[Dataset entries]
-- -- --

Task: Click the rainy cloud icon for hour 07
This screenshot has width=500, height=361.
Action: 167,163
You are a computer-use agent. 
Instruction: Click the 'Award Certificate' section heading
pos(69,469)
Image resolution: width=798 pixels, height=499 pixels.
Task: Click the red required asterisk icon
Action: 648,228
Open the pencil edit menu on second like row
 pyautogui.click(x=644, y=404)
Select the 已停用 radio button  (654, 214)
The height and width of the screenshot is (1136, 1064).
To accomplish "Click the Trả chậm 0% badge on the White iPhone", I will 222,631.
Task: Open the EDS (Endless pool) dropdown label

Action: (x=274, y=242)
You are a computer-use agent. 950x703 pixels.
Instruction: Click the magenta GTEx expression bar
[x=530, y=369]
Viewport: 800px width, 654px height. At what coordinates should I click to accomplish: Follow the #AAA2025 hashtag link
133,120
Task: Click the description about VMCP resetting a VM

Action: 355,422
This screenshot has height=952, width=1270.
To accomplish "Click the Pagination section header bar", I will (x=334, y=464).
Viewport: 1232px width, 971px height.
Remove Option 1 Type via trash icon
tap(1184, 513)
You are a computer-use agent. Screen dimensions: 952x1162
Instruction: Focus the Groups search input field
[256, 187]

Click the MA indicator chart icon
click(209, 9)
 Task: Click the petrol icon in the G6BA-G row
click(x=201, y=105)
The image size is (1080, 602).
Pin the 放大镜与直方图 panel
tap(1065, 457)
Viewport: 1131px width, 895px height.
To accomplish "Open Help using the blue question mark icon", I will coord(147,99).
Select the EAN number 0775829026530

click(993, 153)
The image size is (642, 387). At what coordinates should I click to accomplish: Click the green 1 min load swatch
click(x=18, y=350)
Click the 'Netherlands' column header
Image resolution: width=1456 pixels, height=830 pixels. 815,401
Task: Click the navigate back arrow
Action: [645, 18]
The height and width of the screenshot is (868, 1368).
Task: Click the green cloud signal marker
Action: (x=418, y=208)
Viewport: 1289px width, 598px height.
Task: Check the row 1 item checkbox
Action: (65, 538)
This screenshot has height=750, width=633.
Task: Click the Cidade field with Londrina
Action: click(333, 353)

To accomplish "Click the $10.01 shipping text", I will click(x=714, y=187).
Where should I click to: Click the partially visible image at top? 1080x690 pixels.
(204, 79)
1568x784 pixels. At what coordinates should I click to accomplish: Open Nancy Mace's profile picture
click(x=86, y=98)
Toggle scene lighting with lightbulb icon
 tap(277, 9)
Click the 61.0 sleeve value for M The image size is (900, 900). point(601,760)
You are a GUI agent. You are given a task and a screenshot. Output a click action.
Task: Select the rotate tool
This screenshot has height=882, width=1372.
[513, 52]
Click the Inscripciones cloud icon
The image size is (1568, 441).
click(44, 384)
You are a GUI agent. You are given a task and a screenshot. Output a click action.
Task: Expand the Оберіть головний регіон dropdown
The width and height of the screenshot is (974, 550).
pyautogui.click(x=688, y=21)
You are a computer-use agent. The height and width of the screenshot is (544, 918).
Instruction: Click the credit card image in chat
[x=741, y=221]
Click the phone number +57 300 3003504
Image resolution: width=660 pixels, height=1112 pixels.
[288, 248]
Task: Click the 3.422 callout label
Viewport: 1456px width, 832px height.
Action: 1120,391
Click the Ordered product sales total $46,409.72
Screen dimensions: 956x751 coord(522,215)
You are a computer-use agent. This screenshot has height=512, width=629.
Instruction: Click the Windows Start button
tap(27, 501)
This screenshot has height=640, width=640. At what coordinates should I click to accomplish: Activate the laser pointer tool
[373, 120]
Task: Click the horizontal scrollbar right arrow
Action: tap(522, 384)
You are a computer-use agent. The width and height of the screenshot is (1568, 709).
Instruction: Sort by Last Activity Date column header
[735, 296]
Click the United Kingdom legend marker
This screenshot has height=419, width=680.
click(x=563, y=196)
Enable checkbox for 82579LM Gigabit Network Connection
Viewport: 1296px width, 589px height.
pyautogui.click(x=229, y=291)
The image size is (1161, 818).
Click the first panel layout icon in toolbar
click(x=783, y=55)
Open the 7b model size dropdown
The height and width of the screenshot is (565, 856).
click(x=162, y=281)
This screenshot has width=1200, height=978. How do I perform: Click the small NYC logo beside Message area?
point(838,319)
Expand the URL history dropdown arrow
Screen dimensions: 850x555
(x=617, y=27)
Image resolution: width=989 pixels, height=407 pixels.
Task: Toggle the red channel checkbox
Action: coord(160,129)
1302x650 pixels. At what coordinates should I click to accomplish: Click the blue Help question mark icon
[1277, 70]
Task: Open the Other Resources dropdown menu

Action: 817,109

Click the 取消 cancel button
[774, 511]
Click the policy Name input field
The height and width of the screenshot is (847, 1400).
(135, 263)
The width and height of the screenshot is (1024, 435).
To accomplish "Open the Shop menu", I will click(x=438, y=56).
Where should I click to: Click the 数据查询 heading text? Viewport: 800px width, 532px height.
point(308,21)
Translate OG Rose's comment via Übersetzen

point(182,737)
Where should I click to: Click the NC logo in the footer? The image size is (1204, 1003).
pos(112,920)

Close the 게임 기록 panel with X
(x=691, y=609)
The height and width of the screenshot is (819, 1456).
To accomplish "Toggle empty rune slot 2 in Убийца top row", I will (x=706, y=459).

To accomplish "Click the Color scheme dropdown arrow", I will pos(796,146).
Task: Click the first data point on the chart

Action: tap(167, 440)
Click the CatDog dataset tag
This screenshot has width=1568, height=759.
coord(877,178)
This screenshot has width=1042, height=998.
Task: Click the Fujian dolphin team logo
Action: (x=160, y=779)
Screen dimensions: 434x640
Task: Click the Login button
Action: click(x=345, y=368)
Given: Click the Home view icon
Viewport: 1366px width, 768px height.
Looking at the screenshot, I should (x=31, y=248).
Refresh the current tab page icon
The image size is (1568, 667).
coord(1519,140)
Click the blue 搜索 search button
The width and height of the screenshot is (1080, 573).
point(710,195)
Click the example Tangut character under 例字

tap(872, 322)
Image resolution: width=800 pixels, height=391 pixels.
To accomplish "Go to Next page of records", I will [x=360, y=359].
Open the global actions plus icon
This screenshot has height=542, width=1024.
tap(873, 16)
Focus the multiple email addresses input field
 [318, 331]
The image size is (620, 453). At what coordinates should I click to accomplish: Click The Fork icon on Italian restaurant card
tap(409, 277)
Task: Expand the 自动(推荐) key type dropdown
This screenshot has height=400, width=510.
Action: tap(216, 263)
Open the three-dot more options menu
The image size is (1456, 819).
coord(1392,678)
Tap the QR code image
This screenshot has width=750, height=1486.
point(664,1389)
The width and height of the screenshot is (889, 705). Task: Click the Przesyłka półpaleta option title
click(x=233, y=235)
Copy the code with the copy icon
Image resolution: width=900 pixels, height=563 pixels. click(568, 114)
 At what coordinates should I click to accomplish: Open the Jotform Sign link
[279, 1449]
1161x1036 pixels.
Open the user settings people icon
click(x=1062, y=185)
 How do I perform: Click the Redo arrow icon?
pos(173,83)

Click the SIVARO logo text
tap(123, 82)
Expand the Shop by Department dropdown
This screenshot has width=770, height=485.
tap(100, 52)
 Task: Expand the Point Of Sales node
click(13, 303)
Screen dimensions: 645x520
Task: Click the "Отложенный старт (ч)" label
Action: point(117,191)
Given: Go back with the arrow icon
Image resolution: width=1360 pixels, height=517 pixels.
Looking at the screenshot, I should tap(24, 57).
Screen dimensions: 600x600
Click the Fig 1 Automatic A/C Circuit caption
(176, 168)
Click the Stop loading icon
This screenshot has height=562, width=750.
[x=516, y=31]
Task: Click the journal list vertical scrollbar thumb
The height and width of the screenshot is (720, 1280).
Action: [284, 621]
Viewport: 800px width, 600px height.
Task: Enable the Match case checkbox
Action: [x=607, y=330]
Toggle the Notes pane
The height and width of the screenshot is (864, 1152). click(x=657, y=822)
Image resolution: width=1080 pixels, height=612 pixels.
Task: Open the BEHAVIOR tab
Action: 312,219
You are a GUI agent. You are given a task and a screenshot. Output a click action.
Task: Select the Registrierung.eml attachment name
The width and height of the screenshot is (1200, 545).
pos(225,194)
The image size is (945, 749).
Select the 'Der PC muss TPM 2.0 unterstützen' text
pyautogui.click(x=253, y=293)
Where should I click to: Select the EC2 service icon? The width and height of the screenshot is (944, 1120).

-- -- --

**Your objective**
Pick from the records each line that contains the word "computer" and show it.

**Exercise answer**
You are a computer-use agent. 
You are a computer-use agent. 950x703 pixels.
You are a computer-use agent. Screen dimensions: 952x1162
You are a computer-use agent. The height and width of the screenshot is (544, 918).
You are a computer-use agent. This screenshot has height=512, width=629.
You are a computer-use agent. The width and height of the screenshot is (1568, 709).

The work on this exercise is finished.